** BEGIN **

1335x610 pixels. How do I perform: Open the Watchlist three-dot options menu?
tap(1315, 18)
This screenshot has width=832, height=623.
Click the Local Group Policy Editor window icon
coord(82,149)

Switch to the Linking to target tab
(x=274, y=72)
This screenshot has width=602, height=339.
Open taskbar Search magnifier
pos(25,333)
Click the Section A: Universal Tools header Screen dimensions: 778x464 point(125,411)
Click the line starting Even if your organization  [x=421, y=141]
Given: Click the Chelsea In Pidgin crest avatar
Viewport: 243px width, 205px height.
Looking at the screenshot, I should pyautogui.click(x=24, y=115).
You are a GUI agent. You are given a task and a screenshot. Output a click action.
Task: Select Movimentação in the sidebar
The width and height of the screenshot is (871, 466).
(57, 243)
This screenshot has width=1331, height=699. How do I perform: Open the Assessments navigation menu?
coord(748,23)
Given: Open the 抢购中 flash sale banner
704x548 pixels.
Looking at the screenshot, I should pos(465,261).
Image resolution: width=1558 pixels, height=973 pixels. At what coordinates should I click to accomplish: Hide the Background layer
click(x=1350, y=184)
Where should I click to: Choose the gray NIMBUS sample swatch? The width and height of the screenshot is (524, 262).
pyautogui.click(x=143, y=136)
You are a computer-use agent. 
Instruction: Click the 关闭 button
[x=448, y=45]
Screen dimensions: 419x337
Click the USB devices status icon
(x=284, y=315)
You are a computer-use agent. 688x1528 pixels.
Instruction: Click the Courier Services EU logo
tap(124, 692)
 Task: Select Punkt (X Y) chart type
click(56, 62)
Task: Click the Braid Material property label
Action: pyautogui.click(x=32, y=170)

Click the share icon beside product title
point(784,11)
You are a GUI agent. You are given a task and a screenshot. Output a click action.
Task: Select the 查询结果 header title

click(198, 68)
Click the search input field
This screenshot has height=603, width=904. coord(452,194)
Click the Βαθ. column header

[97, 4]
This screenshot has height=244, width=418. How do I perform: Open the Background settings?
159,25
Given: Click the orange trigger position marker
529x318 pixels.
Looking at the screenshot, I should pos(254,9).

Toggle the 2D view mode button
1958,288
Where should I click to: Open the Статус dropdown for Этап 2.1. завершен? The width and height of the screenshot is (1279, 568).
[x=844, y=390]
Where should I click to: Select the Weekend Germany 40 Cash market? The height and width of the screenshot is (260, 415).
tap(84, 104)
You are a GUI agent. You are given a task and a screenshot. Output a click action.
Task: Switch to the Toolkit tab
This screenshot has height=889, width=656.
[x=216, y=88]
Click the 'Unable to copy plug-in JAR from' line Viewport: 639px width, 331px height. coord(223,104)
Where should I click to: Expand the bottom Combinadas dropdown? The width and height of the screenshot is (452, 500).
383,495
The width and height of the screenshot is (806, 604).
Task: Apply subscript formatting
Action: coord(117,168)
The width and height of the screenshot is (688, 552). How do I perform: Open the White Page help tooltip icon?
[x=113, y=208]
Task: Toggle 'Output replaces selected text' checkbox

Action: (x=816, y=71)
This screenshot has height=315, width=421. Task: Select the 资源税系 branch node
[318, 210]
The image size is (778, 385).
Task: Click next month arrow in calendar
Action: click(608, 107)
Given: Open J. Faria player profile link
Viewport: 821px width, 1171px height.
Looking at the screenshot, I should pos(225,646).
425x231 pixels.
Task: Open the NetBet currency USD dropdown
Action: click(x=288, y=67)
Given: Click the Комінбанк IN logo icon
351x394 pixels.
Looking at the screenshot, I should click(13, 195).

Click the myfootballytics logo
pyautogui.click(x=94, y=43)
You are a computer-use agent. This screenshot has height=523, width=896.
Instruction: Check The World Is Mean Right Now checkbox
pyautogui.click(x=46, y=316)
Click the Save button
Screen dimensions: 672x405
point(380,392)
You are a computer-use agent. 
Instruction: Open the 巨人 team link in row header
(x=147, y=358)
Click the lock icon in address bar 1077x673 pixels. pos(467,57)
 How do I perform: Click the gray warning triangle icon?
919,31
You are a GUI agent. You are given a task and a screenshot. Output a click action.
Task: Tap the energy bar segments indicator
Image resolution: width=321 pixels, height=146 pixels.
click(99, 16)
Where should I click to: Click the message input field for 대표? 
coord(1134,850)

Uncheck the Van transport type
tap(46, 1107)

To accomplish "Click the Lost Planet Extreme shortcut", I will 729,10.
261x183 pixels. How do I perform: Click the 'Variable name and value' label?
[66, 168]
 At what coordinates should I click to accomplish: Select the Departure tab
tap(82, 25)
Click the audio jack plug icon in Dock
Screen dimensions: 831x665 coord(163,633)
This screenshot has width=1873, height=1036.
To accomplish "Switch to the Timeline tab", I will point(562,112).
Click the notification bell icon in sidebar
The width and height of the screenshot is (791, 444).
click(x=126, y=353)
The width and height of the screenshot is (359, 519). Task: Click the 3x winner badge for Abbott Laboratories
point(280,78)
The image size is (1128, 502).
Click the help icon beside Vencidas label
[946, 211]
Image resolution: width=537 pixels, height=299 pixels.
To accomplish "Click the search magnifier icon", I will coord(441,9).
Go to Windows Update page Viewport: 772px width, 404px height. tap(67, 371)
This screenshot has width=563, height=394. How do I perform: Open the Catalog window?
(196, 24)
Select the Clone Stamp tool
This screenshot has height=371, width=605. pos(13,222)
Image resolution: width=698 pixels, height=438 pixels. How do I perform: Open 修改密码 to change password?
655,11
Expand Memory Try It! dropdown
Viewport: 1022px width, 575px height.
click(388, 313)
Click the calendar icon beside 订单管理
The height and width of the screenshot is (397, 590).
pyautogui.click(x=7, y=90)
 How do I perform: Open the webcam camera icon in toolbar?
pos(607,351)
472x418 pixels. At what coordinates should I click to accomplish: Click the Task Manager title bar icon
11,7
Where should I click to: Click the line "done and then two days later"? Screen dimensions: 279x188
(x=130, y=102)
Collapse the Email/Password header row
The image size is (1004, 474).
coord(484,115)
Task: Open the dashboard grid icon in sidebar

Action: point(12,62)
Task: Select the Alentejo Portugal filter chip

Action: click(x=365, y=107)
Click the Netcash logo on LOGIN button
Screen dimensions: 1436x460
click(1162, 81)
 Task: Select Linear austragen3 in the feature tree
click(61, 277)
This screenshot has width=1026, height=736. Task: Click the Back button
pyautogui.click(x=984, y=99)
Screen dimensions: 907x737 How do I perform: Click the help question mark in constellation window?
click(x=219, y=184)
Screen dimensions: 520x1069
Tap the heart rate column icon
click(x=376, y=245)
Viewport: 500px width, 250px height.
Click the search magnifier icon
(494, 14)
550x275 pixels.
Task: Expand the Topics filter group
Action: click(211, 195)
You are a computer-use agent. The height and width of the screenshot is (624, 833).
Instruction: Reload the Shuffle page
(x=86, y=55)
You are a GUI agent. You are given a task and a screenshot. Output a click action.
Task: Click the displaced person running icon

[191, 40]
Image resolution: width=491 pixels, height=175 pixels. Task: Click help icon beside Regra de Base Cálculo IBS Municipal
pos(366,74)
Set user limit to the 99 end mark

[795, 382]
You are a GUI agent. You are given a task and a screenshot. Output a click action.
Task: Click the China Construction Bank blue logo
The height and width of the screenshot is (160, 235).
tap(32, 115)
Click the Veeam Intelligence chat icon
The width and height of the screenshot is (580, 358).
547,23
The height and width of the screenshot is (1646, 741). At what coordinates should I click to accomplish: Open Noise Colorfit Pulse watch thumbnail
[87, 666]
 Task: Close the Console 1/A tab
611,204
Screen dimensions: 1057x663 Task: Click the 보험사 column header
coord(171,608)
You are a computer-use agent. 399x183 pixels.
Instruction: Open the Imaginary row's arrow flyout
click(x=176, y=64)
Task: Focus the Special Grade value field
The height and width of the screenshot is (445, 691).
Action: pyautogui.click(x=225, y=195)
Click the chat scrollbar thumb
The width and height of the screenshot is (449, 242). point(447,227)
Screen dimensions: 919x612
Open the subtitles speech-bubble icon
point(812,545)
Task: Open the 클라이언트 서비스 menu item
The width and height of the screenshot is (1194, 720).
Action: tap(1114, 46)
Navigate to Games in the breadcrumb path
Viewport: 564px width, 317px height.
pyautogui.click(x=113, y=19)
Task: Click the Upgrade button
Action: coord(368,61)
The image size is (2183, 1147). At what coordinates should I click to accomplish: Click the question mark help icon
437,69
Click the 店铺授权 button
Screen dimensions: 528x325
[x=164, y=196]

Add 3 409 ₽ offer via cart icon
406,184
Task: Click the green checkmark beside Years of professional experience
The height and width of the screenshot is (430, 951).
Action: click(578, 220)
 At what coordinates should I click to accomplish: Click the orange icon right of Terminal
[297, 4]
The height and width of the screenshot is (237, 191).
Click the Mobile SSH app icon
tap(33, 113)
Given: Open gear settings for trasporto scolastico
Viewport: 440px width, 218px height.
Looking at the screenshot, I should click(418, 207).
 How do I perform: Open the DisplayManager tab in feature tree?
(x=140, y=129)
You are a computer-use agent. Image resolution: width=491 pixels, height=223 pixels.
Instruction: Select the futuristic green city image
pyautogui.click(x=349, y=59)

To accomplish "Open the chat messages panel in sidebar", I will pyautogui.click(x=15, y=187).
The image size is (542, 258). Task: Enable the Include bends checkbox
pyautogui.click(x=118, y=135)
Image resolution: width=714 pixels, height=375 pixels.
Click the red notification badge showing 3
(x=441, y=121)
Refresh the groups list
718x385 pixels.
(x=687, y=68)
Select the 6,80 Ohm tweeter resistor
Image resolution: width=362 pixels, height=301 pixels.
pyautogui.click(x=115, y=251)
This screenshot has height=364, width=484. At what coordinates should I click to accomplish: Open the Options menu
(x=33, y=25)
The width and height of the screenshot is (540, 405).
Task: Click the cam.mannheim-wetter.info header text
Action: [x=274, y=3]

** END **

__Instructions for the task__
Print every line of the records verbatim, from the line containing "Image resolution: width=537" down to the line containing "Action: click(x=365, y=107)", including both of those lines.

__Full output__
Image resolution: width=537 pixels, height=299 pixels.
To accomplish "Click the search magnifier icon", I will coord(441,9).
Go to Windows Update page Viewport: 772px width, 404px height. tap(67, 371)
This screenshot has width=563, height=394. How do I perform: Open the Catalog window?
(196, 24)
Select the Clone Stamp tool
This screenshot has height=371, width=605. pos(13,222)
Image resolution: width=698 pixels, height=438 pixels. How do I perform: Open 修改密码 to change password?
655,11
Expand Memory Try It! dropdown
Viewport: 1022px width, 575px height.
click(388, 313)
Click the calendar icon beside 订单管理
The height and width of the screenshot is (397, 590).
pyautogui.click(x=7, y=90)
 How do I perform: Open the webcam camera icon in toolbar?
pos(607,351)
472x418 pixels. At what coordinates should I click to accomplish: Click the Task Manager title bar icon
11,7
Where should I click to: Click the line "done and then two days later"? Screen dimensions: 279x188
(x=130, y=102)
Collapse the Email/Password header row
The image size is (1004, 474).
coord(484,115)
Task: Open the dashboard grid icon in sidebar

Action: point(12,62)
Task: Select the Alentejo Portugal filter chip

Action: click(x=365, y=107)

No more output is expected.